Pavlova with Sea Fruit
We live to please ourselves. That is why I decided to make myself and my family happy today with a reliable, simple, inexpensive and easily accessible method, which is preparing dinner with dessert.
I don't usually stick to recipes, but in the case of the dish I chose for dinner today, even if I wanted to, it would be impossible because there is no recipe for it. In the Mediterranean, this dish is a staple of the diet, and everyone makes it in their own unique and inimitable way. You can't mess this dish up, it always tastes delicious, probably because of the garlic, parsley and olive oil.
I started with pasta. To half a kilogram of regular 480 flour, I added six egg yolks, two whole eggs and a little water. Then I kneaded it for twenty minutes, which is the most enjoyable thing I do in the kitchen. The feeling I get when I touch the springy, velvety, elastic and smooth dough is incomparable to anything. Well, maybe only to one thing, but I won't write about it because children might read this. After an hour in the fridge, I used an Italian pasta machine that I once brought from Italy and in a few minutes I used it to shape fettuccine.
The frutti di mare were tiger prawns, a strip of cuttlefish and black mussels. I poured a lot of olive oil into a large pot, in which I fried garlic, half a red onion in cubes and the heads of the prawns. After a few minutes I poured white wine over everything and when it had evaporated I removed the heads and added the prawns, sliced cuttlefish and mussels. I cooked for six minutes. Then I added a piece of butter and when it melted I added the al dente pasta and after two minutes I removed it from the heat, sprinkled with parsley and served.

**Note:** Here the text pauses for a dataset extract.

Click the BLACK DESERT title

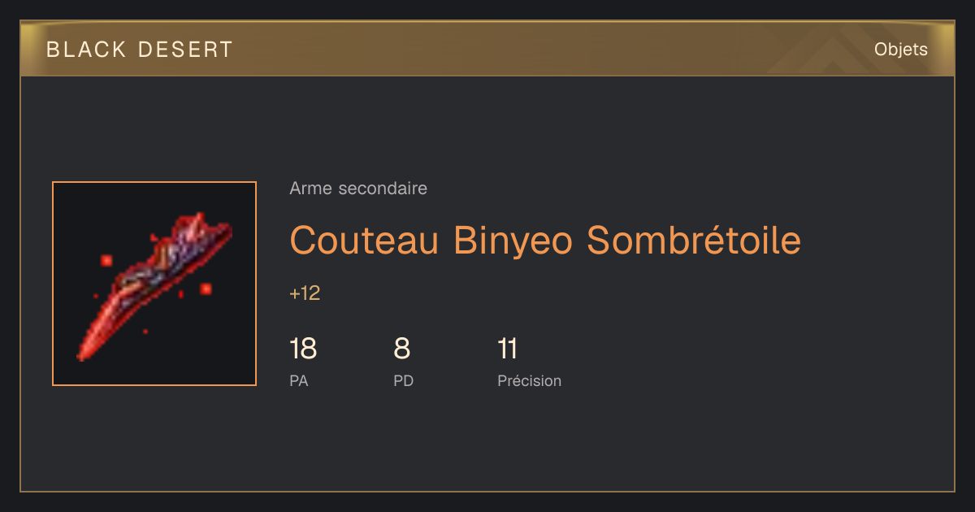coord(140,50)
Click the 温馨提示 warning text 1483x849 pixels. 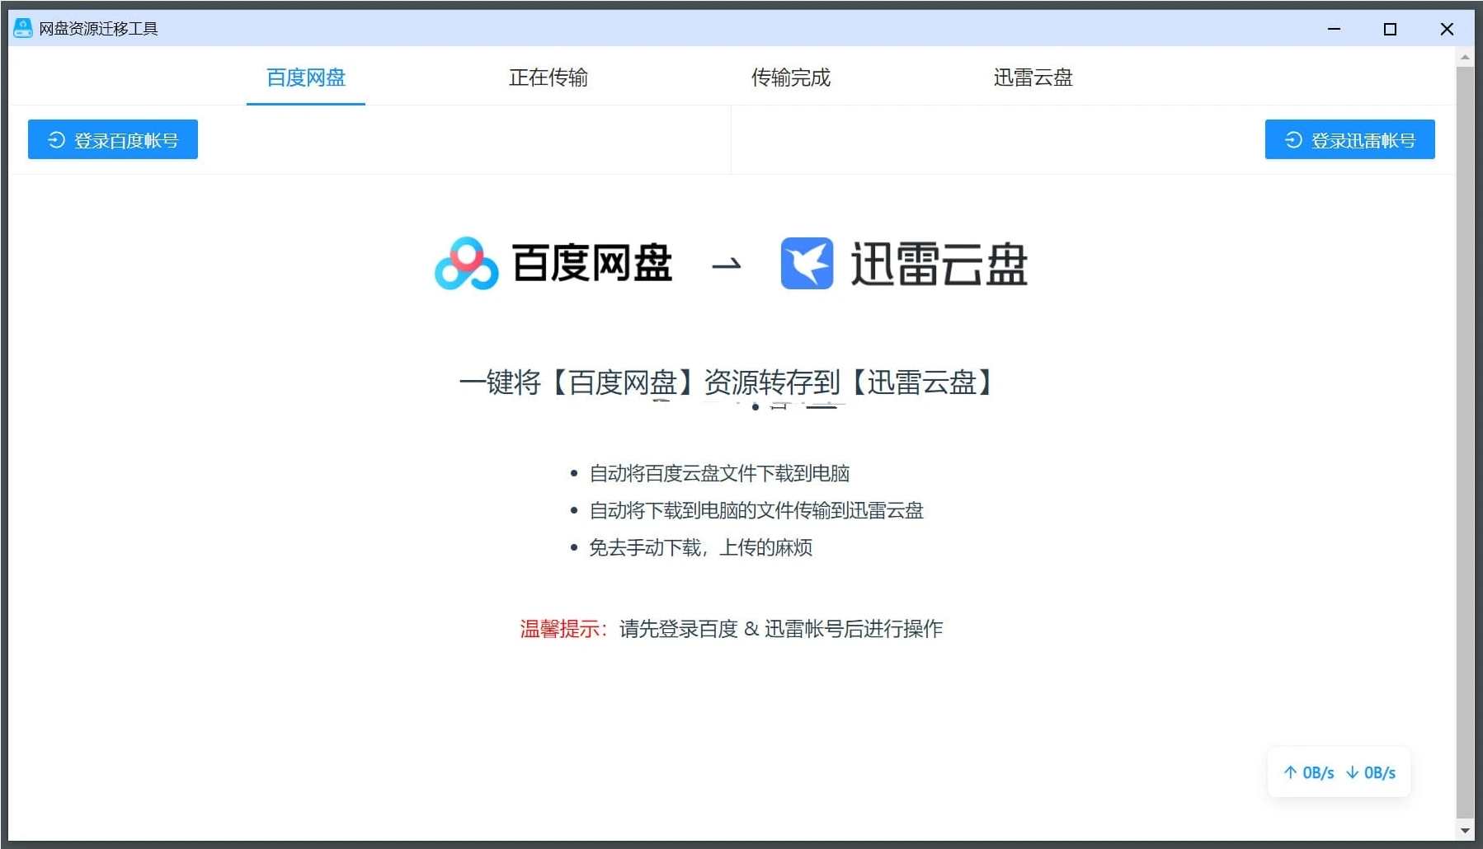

Heaven in your mouth, although I have to admit that I still have some way to go before the best seafood pasta I've ever eaten in my life. My best is served at the Emilio-Comici restaurant at the ski lift station opposite the Sassolungo peak in the Val Gardena region in the Italian Dolomites.
The sweet treat was a Pavlova cake, named after a Russian prima ballerina from St. Petersburg who, while visiting Australia with her ballet in 1926, asked the chef at the Esplanade Hotel in Perth for something light for dessert.
I beat the whites of six eggs. When they were almost beaten, I slowly added a glass of caster sugar, spoon by spoon. When all the sugar had dissolved completely, I added a spoon of lemon juice and a spoon of potato flour and stirred for a while longer.
I put baking paper on a baking tray, on which I drew a circle with a plate and a pencil, in which I placed the mass, forming an even cylinder with a spatula. Then I put it in the oven for an hour and a half at 120 degrees.
I made the cream from mascarpone cheese, cream and a little sugar. I whipped all the ingredients in a machine until I got a stiff cream, which I put on the cooled meringue. I decorated it with strawberries, pomegranate, sprinkled with powdered sugar and grated chocolate.